Interesting. Bumped up the heap and restarted my CIDER REPL and it still dies on the test input. But run it from lein on the real data and I get the correct answer. I guess nREPL has it's own overhead...

bhauman23:12:37

I’m still working hard on this

bhauman23:12:59

That's not the right answer; your answer is too low.

bhauman23:12:34

I like my approach of doing a bfs one level at a time sorting the results via a geo heavy heuristic and taking the top 2000?

bhauman23:12:41

I’m still widening my heuristic until it stabilizes somewhere.

bhauman23:12:32

And part 1 is done!

bhauman00:12:35

I think that’s the trick, doing bfs level by level and sorting and trimming each level as input to the next level

bhauman00:12:10

(defn do-turn [blu robot]
  (cond-> blu
    robot (pay-for-robot robot)
    true robots-work
    robot (add-robot robot)))

(defn children [blu]
  (->> (conj (can-build? blu) nil)
       (map (partial do-turn blu))
       (map #(update % ::depth inc))))

(defn bfs-leveler [previous-level]
  (->> previous-level
       (mapv children)
       (reduce into #{})
       (sort-by blu-value >)
       (take 3000)))

(defn optimizing-game-player [blueprint minutes]
  (->> (iterate bfs-leveler [(assoc blueprint ::depth 0)])
       (take (inc minutes))
       last
       first))

AC00:12:21

I spent way too much time overthinking how to prune states and still haven’t come up with anything I like. (I’ve been skimming responses to avoid spoilers). I’ve gotten it down to ~3 minutes, but I’m not proud of it.

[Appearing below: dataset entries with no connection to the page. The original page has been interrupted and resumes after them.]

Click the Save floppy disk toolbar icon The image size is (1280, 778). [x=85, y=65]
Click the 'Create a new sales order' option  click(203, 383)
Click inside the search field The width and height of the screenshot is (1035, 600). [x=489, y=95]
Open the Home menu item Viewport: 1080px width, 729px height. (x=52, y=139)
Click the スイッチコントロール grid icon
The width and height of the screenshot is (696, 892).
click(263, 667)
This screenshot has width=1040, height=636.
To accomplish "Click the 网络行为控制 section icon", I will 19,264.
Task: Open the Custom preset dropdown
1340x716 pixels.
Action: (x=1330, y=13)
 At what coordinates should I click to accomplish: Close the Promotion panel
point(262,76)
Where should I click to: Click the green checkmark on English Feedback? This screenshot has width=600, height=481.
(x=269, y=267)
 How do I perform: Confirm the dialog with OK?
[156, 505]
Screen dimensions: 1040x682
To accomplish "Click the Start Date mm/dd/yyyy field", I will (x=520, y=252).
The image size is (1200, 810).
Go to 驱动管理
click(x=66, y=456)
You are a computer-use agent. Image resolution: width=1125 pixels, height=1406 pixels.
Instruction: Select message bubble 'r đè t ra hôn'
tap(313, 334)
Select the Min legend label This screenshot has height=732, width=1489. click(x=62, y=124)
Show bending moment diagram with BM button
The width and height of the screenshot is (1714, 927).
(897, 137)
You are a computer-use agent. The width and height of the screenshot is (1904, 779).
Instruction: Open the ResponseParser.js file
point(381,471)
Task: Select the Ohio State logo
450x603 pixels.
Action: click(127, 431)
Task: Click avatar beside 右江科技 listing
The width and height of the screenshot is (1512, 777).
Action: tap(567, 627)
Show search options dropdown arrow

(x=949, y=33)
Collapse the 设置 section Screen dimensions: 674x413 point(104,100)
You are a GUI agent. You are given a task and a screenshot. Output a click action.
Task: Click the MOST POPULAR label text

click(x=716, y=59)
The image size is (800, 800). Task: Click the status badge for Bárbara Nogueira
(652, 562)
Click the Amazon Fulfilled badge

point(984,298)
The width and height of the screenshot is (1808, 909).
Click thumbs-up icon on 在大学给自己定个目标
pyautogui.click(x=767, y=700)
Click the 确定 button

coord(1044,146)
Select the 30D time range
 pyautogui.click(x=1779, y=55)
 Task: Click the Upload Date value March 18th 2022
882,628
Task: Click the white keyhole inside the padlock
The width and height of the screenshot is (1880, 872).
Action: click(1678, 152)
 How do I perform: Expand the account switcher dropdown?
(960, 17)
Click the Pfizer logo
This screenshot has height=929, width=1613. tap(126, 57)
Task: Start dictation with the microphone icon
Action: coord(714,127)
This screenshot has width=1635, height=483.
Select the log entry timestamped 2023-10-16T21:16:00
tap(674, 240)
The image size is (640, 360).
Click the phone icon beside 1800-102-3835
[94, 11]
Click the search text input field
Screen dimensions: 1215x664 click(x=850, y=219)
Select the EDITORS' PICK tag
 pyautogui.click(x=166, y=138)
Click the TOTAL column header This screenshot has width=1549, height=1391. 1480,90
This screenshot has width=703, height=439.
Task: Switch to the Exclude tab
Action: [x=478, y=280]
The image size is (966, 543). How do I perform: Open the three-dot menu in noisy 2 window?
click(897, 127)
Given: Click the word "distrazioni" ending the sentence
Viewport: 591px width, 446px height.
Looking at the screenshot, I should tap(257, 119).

I’m going to take that as a win for now and go back to Day 15 Part 2. I think I know what I need to do but I just can’t get motivated to write it.

bhauman00:12:55

Yeah I’m heading back to day 17 part 2

Alex Alemi03:12:50

Today was brutal, but I ended up with something I'm not too embarrassed by: https://github.com/alexalemi/advent/blob/main/2022/clojure/p19.clj

Alex Alemi03:12:11

Trick was to set a target machine and fast-forward potentially many steps

Alex Alemi03:12:08

In the end, gets part 1 in 4 seconds and part 2 in 25 seconds

👍 1
wevrem01:01:38

Part II was my last holdout and for the life of me I couldn’t get the right answer. After rebuilding my code from scratch, and testing carefully all the way (and, admittedly, finding a few places that could be improved and learning a thing or two) I realized I was still just adding the top three blueprints, when the instructions clearly said to multiply. Oh bothers. I don’t want to think about how much time I wasted and hairs I lost trying to figure out why I couldn’t get the right answer. At least now I can finally say that AoC 2022 is wrapped up.